La igualdad es algo que muchos reclaman y defienden, pero que pocos practican en la política. No me refiero a las cuotas o las listas cremallera, sino a la igualdad real: en el juicio, en el “qué se espera” y el escrutinio público sobre tus actos.
En mi otra vida, durante los años que dediqué al ejercicio de la política activa, pude vivir algunas situaciones incómodas, preguntas impertinentes y juicios poco profesionales.
¿Sentí discriminación por ser mujer? En la organización de la que formé parte, no. Pero sí que pude comprobar que en el entorno reinaban ciertos patrones arcaicos y prejuicios que vinculaban la apariencia con elementos como, por ejemplo, la capacidad intelectual o la solvencia profesional.
Sorprendía ver a periodistas declarados progresistas y de izquierdas no dudar ni un segundo en formular una de las preguntas más habituales que me hicieron –y a muchas de mis compañeras, también– durante aquellos primeros meses: ¿Has pasado un casting para entrar en Ciudadanos? ¿Es cierto que las mujeres del partido deben superar un casting para entrar en listas?
Parecía que la apariencia era algo que condicionaba los méritos de las mujeres en posiciones de dirección, o al menos es lo que se insinuaba en las preguntas y comentarios en medios, foros digitales y redes sociales tras alguna intervención pública. Algunas opiniones, muy despreciables en general hacia las mujeres.
La última vez que me preguntaron aquello del casting, cuestioné al periodista si le había formulado esa misma cuestión al diputado que entrevistó el día anterior. Se hizo el silencio. A partir de ese momento, nunca más escuché esa cuestión.
Entendiendo esas situaciones como anécdotas, pero nadie puede negar que existe mucho más crítica con la apariencia de las mujeres en política que con los hombres. Y no hablo solo de estética, sino de prejuicios mucho más arraigados; como si la manera en la que nos vemos o vestimos esté relacionada con nuestra capacidad profesional o intelectual.
La edad es un factor clave también a desarrollar, puesto que la juventud en las mujeres parece ser lo opuesto a la solvencia, lo que hace que te recomienden en ocasiones cosas como el ponerte americanas o cierto tipos de vestimenta, hasta que se te conozca más, y tu perfil tenga más solvencia.

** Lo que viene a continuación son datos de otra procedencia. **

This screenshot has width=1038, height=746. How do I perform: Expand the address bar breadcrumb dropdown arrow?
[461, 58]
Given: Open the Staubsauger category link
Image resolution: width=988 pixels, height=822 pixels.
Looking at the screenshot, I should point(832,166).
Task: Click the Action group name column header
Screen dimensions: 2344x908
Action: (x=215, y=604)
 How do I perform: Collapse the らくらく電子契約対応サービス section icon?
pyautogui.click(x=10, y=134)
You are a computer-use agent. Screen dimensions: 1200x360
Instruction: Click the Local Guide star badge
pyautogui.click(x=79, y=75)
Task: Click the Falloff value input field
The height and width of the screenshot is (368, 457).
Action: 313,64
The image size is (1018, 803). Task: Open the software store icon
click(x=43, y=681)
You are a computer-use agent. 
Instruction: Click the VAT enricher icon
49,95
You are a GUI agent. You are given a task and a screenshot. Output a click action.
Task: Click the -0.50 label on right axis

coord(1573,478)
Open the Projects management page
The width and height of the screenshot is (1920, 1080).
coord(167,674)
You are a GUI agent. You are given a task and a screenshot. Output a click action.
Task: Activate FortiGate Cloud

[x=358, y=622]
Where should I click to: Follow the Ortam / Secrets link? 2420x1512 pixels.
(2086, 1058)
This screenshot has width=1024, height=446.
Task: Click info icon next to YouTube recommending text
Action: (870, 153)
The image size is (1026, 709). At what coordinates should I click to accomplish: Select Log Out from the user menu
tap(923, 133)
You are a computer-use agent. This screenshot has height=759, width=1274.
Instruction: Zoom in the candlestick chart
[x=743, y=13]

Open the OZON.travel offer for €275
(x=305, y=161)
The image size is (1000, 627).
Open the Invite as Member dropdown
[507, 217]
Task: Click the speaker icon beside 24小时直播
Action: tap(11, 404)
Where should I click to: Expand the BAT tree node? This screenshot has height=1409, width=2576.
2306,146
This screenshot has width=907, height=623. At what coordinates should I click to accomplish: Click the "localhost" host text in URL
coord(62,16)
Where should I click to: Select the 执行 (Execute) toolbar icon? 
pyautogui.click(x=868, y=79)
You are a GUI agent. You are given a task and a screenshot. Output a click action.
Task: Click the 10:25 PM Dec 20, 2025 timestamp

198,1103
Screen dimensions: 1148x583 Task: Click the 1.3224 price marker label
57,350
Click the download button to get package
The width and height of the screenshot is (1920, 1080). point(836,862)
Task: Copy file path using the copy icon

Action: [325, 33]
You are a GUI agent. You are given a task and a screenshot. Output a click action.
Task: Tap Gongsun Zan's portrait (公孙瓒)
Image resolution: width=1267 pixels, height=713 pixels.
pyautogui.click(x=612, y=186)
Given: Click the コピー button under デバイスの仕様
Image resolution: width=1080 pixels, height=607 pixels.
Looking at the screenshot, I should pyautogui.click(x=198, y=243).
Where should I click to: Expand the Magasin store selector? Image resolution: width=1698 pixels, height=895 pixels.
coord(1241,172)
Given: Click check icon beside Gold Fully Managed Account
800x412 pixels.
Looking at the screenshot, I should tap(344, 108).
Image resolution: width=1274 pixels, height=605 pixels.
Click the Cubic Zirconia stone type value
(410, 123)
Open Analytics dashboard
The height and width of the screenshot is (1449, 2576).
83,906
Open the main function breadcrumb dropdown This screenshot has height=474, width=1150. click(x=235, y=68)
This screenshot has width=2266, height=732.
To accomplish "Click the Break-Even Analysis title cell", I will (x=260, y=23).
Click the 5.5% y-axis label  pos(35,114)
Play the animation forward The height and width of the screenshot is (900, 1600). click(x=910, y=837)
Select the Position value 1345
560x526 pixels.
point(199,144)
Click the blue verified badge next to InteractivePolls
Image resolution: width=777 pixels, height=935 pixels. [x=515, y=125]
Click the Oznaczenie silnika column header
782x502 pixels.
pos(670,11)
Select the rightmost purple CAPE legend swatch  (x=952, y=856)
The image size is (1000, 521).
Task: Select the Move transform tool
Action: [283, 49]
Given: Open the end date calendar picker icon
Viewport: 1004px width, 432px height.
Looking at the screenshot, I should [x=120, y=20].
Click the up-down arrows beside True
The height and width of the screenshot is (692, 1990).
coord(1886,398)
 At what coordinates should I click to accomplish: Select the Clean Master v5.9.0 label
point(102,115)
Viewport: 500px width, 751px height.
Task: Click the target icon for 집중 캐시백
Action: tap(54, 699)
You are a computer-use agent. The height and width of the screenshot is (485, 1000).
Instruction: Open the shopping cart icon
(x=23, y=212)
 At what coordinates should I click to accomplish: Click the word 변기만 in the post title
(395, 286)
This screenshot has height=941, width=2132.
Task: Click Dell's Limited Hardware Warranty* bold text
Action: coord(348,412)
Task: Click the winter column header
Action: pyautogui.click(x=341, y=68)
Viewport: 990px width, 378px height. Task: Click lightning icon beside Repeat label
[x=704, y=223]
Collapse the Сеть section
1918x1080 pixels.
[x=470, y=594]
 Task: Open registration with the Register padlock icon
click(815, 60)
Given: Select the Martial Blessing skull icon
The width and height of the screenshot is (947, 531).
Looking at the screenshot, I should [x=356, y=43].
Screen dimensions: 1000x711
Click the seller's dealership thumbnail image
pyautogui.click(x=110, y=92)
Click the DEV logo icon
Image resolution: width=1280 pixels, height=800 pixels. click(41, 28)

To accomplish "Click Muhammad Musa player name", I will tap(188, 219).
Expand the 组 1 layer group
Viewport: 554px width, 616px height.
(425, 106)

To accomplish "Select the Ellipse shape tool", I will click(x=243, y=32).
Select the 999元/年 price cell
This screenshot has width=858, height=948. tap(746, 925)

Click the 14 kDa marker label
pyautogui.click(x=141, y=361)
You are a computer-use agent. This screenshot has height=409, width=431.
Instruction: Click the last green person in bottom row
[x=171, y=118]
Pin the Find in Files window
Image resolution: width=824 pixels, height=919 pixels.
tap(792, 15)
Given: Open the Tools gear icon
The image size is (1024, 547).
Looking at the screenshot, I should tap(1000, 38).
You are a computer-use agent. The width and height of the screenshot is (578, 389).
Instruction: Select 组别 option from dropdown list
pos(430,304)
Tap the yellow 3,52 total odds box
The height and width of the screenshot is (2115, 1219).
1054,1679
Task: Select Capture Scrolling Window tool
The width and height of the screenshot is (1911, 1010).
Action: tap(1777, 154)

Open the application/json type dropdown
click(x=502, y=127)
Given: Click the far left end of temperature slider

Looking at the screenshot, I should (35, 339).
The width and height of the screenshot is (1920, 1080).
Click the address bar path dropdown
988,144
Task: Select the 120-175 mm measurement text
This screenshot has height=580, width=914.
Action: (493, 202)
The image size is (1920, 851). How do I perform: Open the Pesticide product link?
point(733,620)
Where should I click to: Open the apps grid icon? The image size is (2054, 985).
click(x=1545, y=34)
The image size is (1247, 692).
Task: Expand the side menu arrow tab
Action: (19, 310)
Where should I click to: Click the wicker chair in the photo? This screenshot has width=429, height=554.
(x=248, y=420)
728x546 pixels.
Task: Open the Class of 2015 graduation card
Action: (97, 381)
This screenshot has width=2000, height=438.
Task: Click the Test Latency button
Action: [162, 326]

Hace pocas semanas pudimos ver en la red social X el lamentable comentario de José Luis Ábalos a Noelia Núñez, diputada del Partido Popular. El exministro cuestionaba sus méritos de la manera más asquerosa posible, sobre todo después de conocer los cuestionables entretenimientos del todavía diputado.

Lo más fácil, y aún más en política, es el juzgar a priori por la edad o la apariencia de una persona. Un juicio que no conoce de ideologías y que proviene, generalmente, de personas de dudosa ética. “¿Has visto cómo va vestida?”. “¿Crees que tiene alguna intervención estética?”. “Mírale el pelo, por favor”.
Hace algún tiempo y cuando ya estaba fuera de la vida pública, escuché a un grupo de diputados de diferentes partidos –progresistas todos, en este caso– referirse en tono jocoso a la apariencia de una diputada de signo contrario, como si tuvieran licencia para juzgar al adversario por el simple hecho de serlo, por su apariencia, por su atractivo, o por lo que fuese. Porque, claro, ninguno de ellos se atrevería a repetir esas expresiones sobre una mujer de su propio partido en público, puesto que en privado, no nos salvamos ninguna.
Es imposible dejar de apuntar también nuestra exigencia hacia otras mujeres, que en ocasiones puede provocar situaciones tanto o más crueles e hirientes que las que cualquier hombre pudiese establecer. Y no me dejan de sorprender, todavía hoy, esas líderes políticas que lanzan una cruzada en contra de los piropos y los “micromachismos”, cuando en su casa sus líderes y compañeros tendrían que ser reeducados en profundidad.
Lo cierto es que sí, se exige más, se critica más y se subestima más la capacidad de las mujeres. Queda mucho por avanzar en las entrañas de la política española, porque los que más hablan son los que, precisamente, más tendrían que callar. Por suerte, no todos se comportan de la misma manera y cada vez hay menos de esos reductos repugnantes.
El gran casting sí parece haber llegado a la política hace ya un tiempo, pero no por una cuestión de belleza; sino por detectar y seleccionar la mayor cantidad de mediocres que, en la vida real, poco tendrían que aportar.